Let $V$ be a Banach space and $(0,T)$ a time interval. Consider the space $C_0^\infty(0,T)$ of infinitely often differentiable functions with values in $\mathbb R$ and compact support in $(0,T)$ and the space $L^2(0,T;V)$ of square Bochner integrable functions.
It holds that $C_0^\infty(0,T)$ is dense in $L^2(0,T;\mathbb R)$, see, e.g., Cor. 4.23 in Brezi's book on Sobolev Spaces and PDEs .
Does a related result hold in the Bochner space setting, namely, is
$$ C_0^\infty(0,T)\cdot V := \left \{ f_v\in \bigl((0,T)\to V \bigr) :\quad f_v=\phi v, \quad v \in V,\quad \phi \in C_0^\infty(0,T)\right \} $$ dense in $L^2(0,T;V)$?
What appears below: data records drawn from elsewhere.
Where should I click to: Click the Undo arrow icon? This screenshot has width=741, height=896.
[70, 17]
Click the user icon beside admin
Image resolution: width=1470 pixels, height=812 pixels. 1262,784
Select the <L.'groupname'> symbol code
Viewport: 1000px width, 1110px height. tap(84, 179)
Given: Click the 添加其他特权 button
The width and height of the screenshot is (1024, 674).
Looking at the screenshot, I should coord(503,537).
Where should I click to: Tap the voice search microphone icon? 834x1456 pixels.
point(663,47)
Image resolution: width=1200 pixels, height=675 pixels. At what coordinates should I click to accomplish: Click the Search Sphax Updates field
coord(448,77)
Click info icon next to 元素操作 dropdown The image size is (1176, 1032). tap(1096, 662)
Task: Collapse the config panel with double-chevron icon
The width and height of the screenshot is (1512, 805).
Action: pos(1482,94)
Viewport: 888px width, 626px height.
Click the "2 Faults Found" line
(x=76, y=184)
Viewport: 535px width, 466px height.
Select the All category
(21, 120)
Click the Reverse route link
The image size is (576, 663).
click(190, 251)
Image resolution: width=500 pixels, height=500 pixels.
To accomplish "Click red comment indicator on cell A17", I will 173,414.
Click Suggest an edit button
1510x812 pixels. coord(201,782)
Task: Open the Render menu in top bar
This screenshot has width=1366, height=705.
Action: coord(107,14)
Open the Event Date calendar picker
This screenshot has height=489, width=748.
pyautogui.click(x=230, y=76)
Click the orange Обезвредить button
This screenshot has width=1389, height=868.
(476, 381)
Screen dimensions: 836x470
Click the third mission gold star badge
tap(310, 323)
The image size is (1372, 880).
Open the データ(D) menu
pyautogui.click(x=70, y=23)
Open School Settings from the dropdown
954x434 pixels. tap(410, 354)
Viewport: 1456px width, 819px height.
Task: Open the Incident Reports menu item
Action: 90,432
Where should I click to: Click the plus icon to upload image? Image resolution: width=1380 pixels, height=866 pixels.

No. First you should observe that $C_0^\infty(0,T) \cdot V$ is not a subspace. For two (not colinear) vectors $v_1, v_2$, the function $f(t) = \chi_{(0,1/2)}(t) \, v_1 + \chi_{(1/2,1)}(t) \, v_2$ is cannot be approximated.
The set of all finite linear combinations of functions from $C_0^\infty(0,T) \cdot V$ is dense in $L^2(0,T; V)$.